Back-to-school is complicated enough. Add co-parenting into the mix, and suddenly calendars, communication, and expectations multiply. It can feel like running two parallel marathons while making sure the kids don’t trip in between.
The start of a new school year is a good time for co-parents to check in and reset. It’s not about agreeing on everything — most exes won’t. It’s about finding enough common ground so kids feel supported instead of caught in the middle.
Calendar clarity is the first step
Who’s handling which drop-offs? What about parent-teacher conferences? Extracurriculars? Sharing a digital calendar (Google, Cozi, even a shared iCal) takes the burden off kids to be messengers. They shouldn’t be the ones reminding you whose turn it is for soccer practice.
Consistency matters too
Kids thrive when rules and expectations don’t swing wildly between households. That doesn’t mean both homes have to run identically. But if bedtime at one house is 8:30 and the other is 10:00, school mornings get rough. Finding a middle ground helps everyone.

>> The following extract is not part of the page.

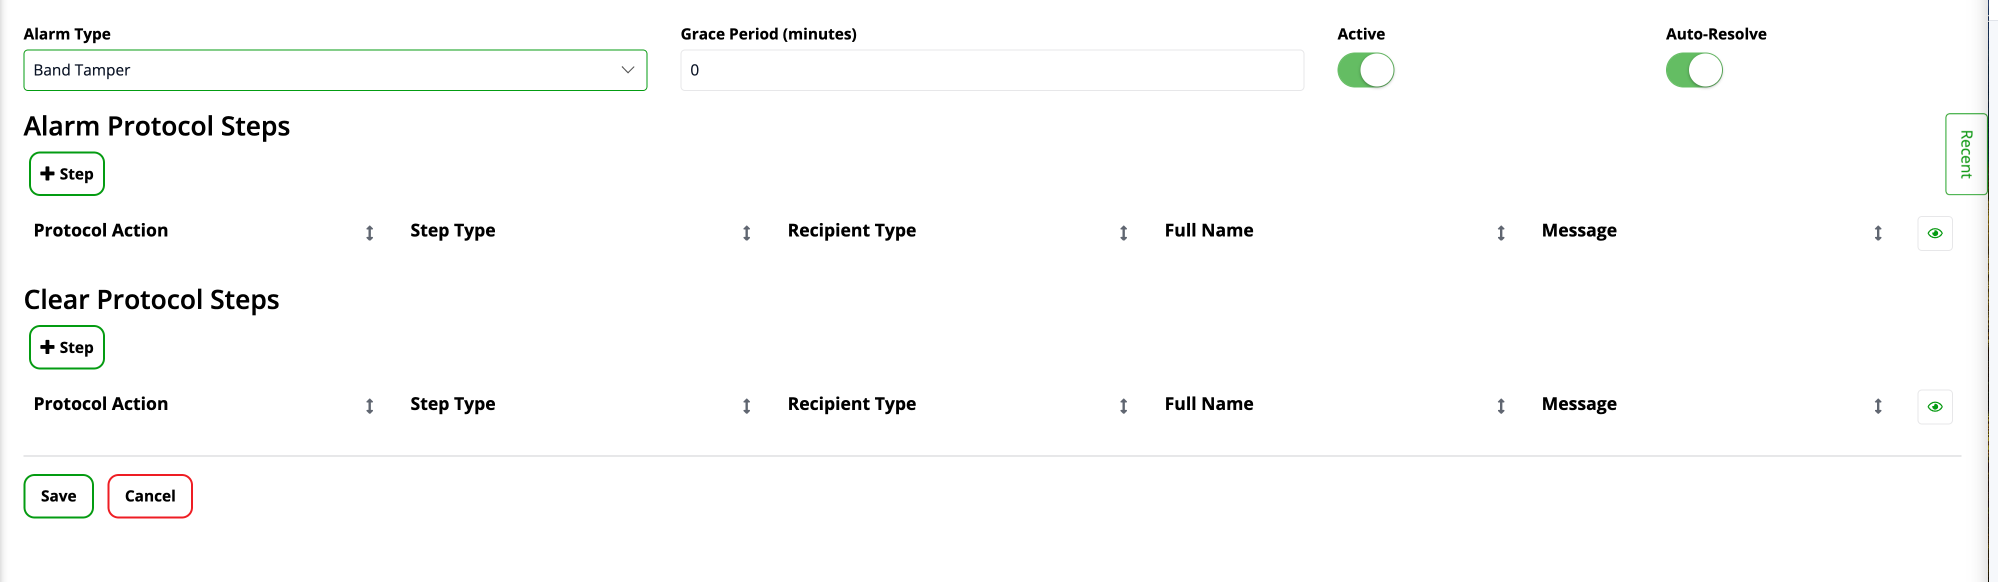Disable the Auto-Resolve switch

1693,71
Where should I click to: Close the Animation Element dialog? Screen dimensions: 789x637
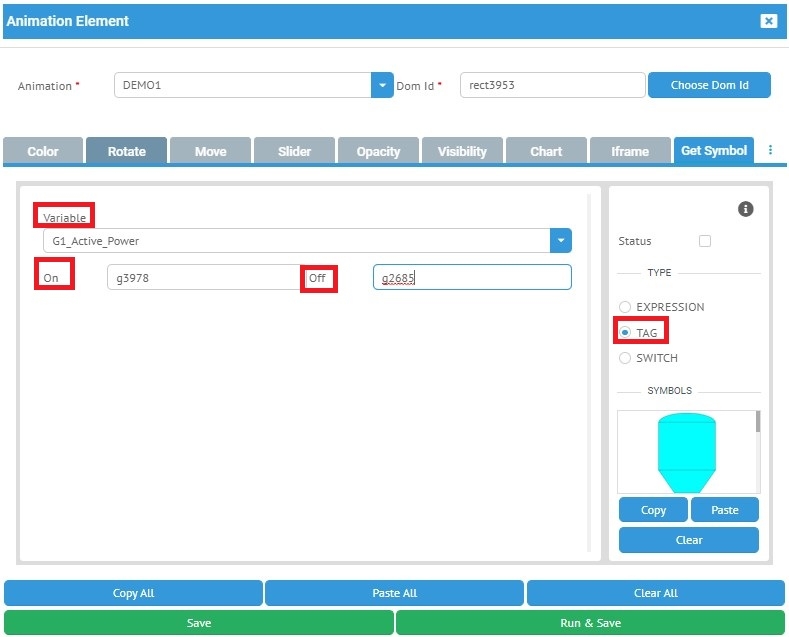coord(768,21)
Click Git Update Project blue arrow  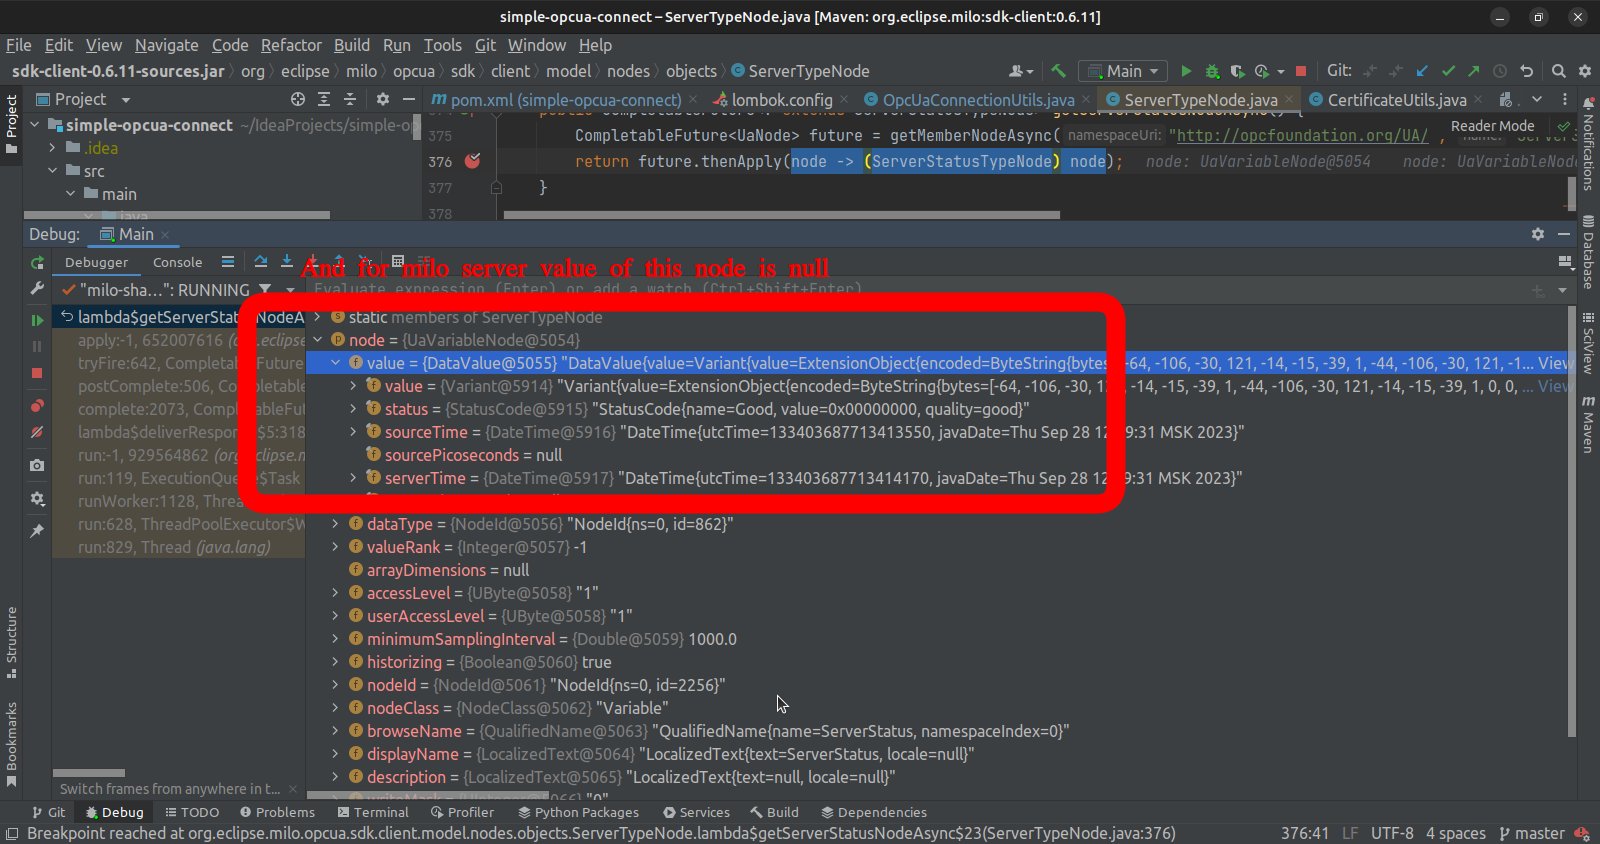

Communication is the toughest piece
Back-to-school often stirs up stress — forms, fees, forgotten field trips. It’s easy for resentment to flare. Here, neutral communication tools can help: email instead of texts, or apps like OurFamilyWizard. They create space for the practical without pulling emotions into every exchange.
And then there’s the bigger picture: kids need to feel like both parents are on their team. A simple, “I talked to your mom/dad and we’re both proud of you,” goes a long way in reassuring them.
Co-parenting isn’t about erasing the challenges. It’s about choosing to keep kids at the center, not the conflict. A new school year is a reminder that they’re growing, changing, stepping into new environments — and they need stability to carry that weight.
If you can manage to offer that, even imperfectly, you’re already doing something remarkable.